Stop 0x124 Troubleshooting - 'New Method'

  1.    #1

    Stop 0x124 Troubleshooting - 'New Method'


    Before Reading: This tutorial is outdated, please check my blog for the updated version, which explains all the errors and places all the references of information together. BSODTutorials (Check November 2013)

    **Please read corrections (See link)**


    Vir Gnarus - Post #4 - Corrections

    I understand, that most of the current BSOD analysts on the forum, use and understand the more efficient way of analyzing Stop 0x124 crashes as pointed out by Vir Gnarus. Although, I would like to create page which enables new BSOD analysts to understand and use this method in their analysis.

    Thanks for Vir Gnarus, for explaining this method, he has already created a brilliant tutorial on Sysnative about how to debug Stop 0x124 PCI errors (see External Links)

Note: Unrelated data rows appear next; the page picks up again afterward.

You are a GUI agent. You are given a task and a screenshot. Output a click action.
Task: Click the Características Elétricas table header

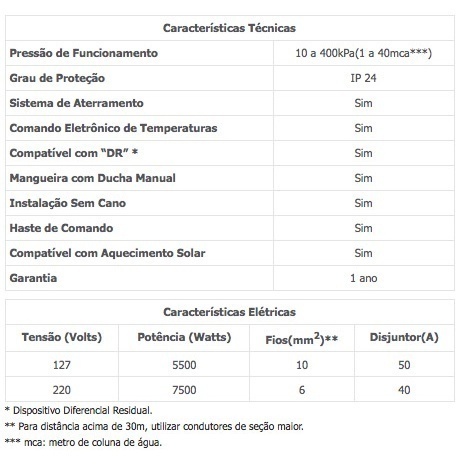[x=229, y=312]
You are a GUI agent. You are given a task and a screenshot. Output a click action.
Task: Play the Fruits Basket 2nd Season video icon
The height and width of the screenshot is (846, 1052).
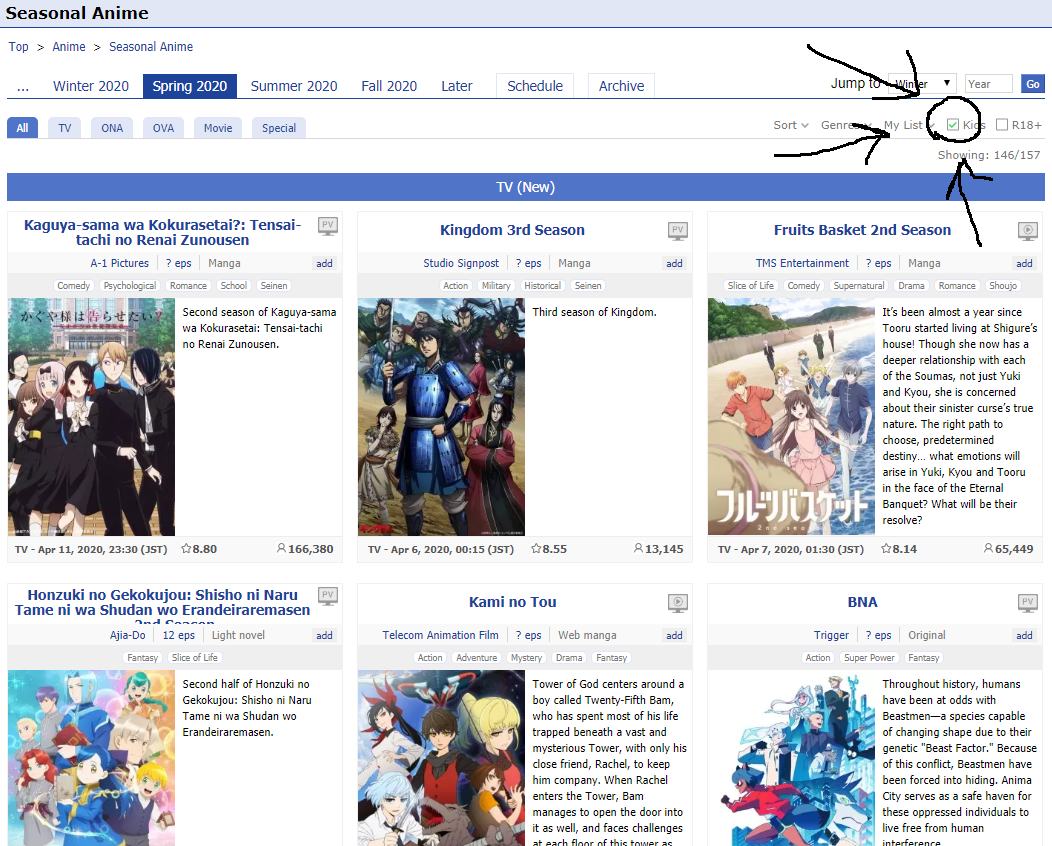click(1027, 231)
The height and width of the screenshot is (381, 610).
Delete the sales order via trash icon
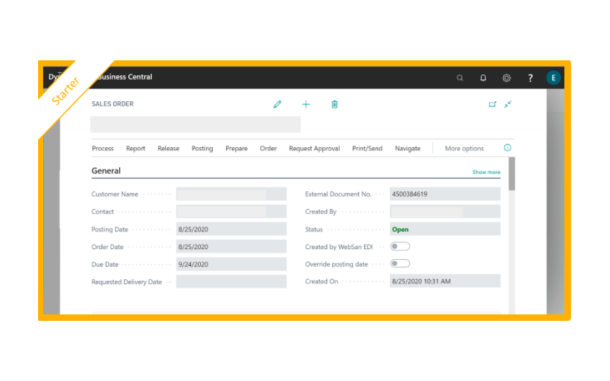tap(335, 104)
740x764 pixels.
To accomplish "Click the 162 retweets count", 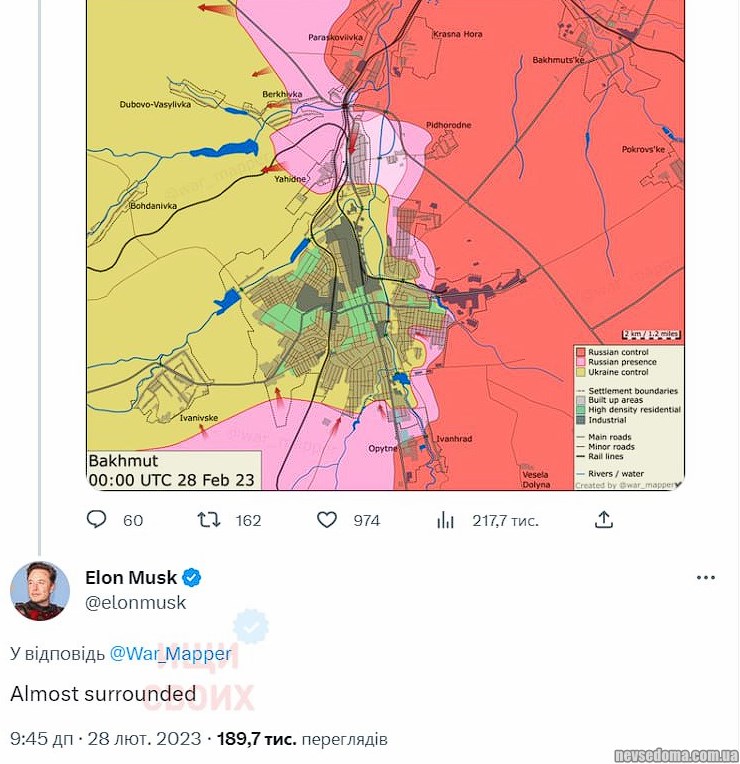I will [x=248, y=520].
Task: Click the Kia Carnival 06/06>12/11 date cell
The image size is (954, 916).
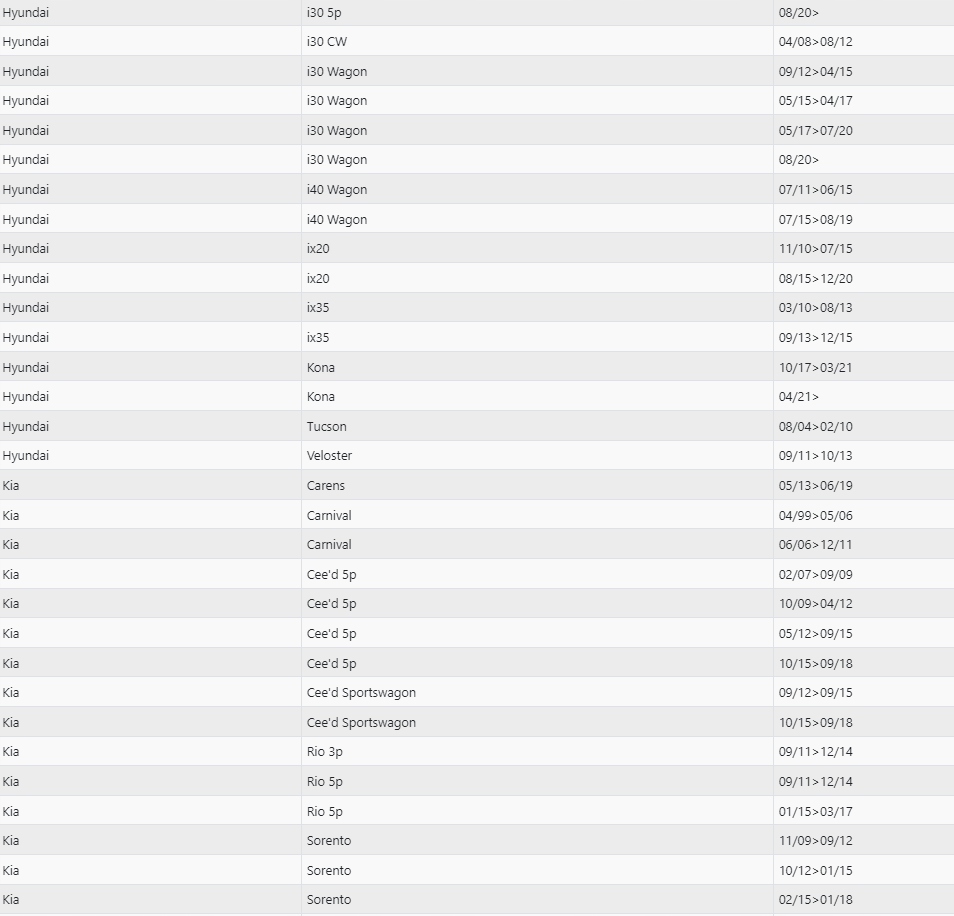Action: 863,544
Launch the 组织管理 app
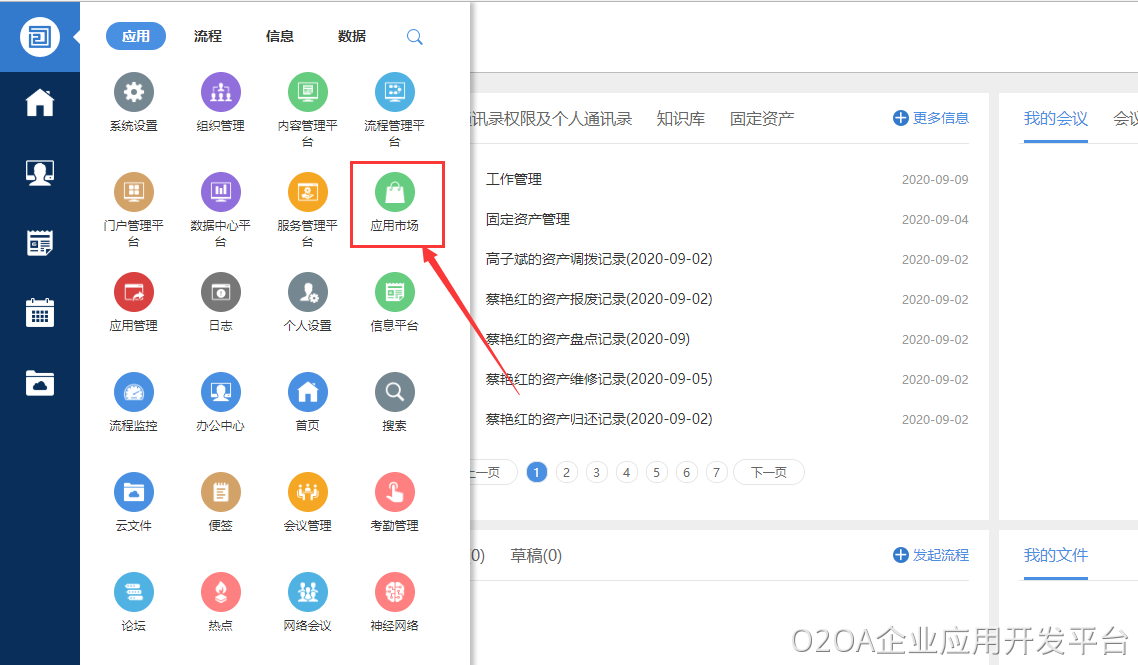The width and height of the screenshot is (1138, 665). click(220, 93)
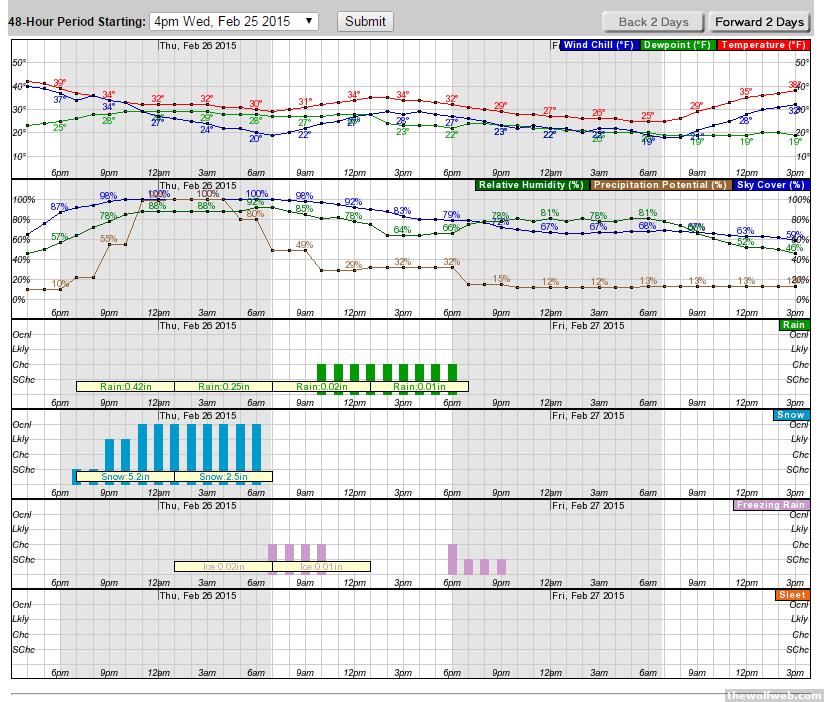The image size is (824, 702).
Task: Click the red Temperature (°F) legend label
Action: point(762,45)
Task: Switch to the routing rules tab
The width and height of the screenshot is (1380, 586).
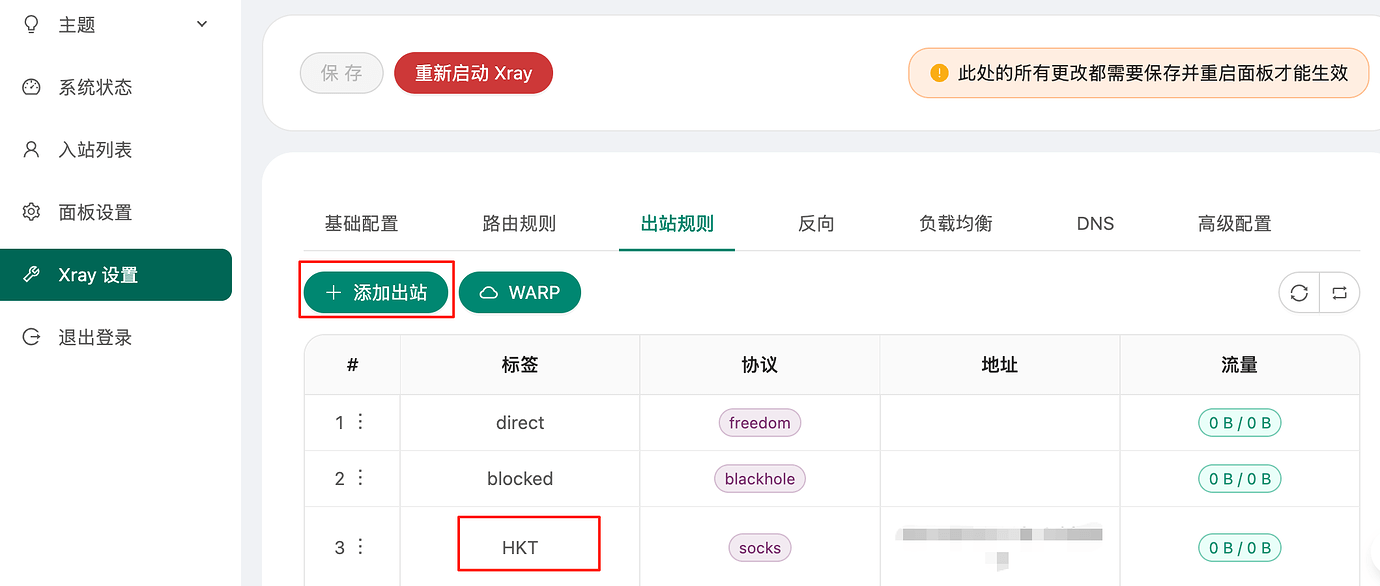Action: coord(519,224)
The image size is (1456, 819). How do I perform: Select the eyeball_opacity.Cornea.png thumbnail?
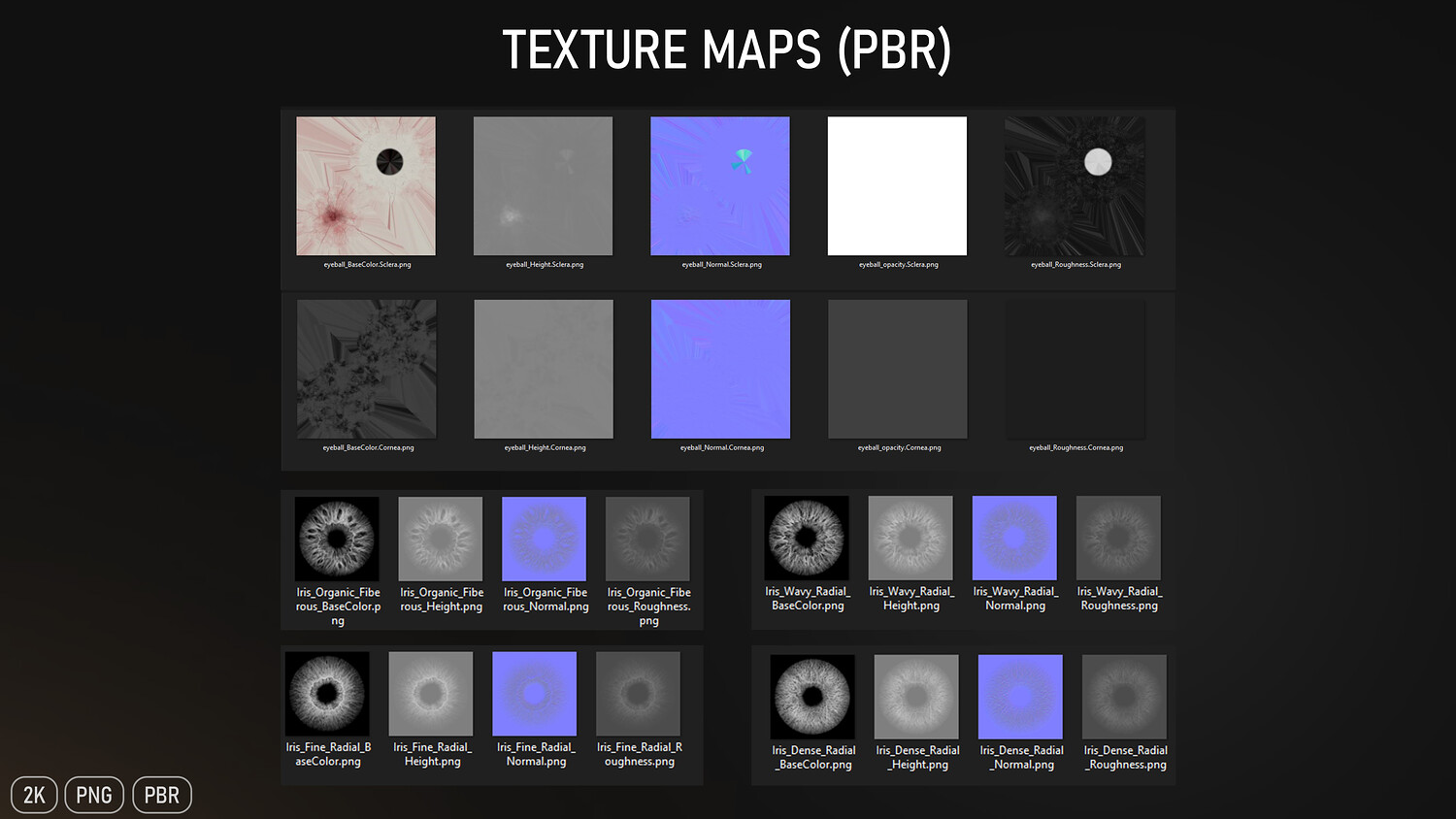(898, 369)
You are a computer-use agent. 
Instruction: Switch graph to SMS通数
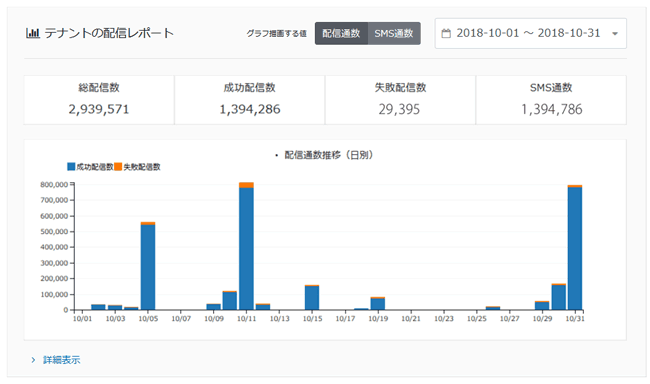point(394,34)
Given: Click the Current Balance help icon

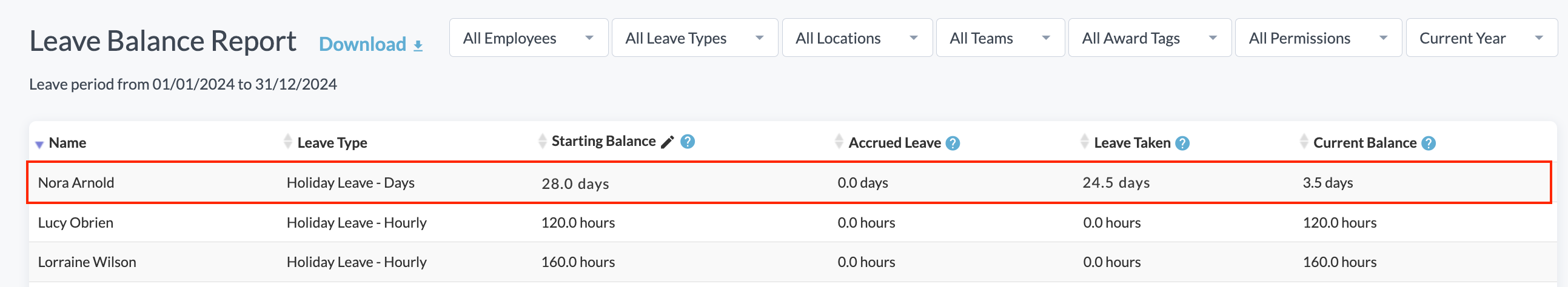Looking at the screenshot, I should pyautogui.click(x=1428, y=144).
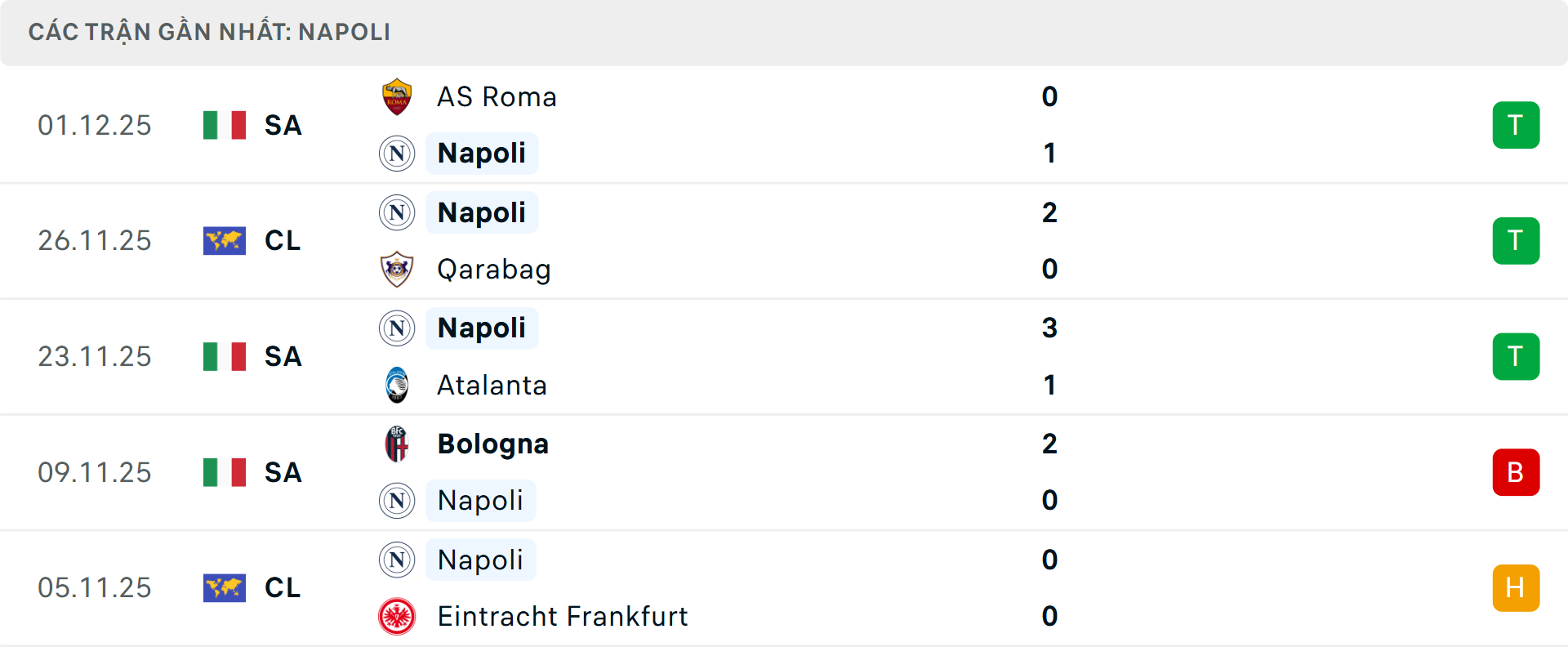This screenshot has height=647, width=1568.
Task: Click the Italian flag icon next to 01.12.25
Action: pos(224,124)
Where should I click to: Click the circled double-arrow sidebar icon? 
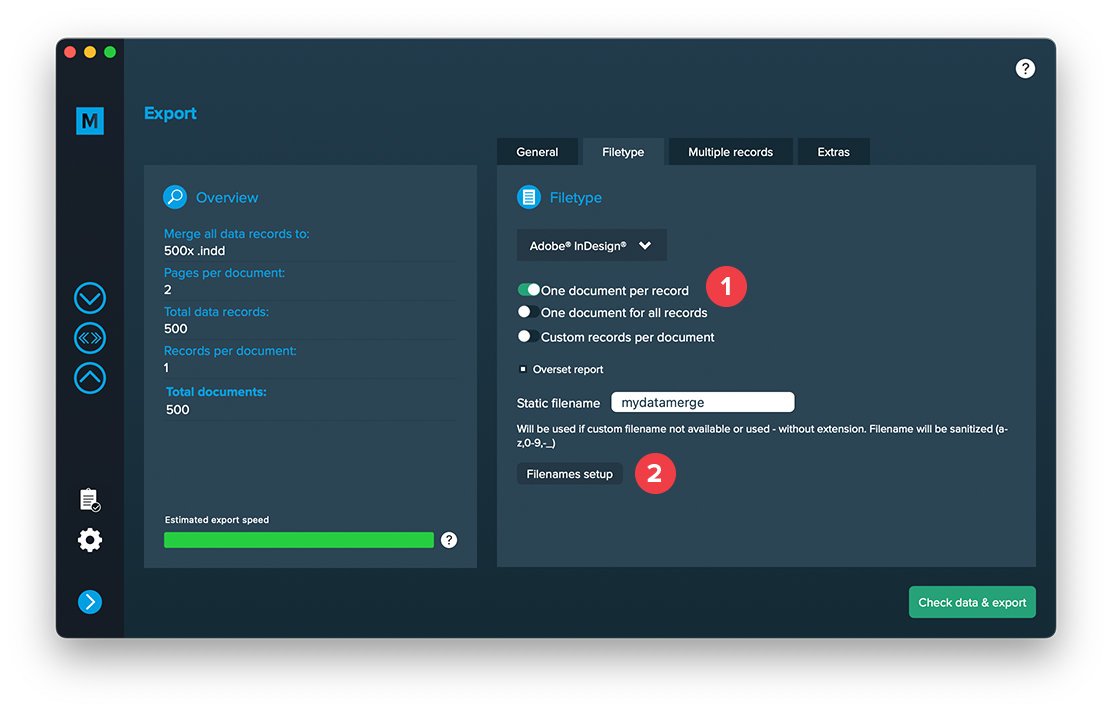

    The WHEA_UNCORRECTABLE_ERROR bug check has a value of 0x00000124. This bug check indicates that a fatal hardware error has occurred. This bug check uses the error data that is provided by the Windows Hardware Error Architecture (WHEA).
    Here's the start of a 0x124 bugcheck (without any extensions used):

    Code:
    BugCheck 124, {4, fffffa800aaeb8d8, 0, 0}
    
    Probably caused by : GenuineIntel
    I've highlighted the areas which will interest us; so let's break the down the very beginning of the crash into simple parts.

    The text in red, is basically the type of bugcheck, you can use this to find further information from the BSOD Index.

    The text in blue, is the first parameter of the bugcheck, and this describes the cause of the error, which in this case is 0x4 and is linked to a Uncorrectable PCI Express Error.

    0x4 can also mean a PCI error, as well as, PCI Express Error.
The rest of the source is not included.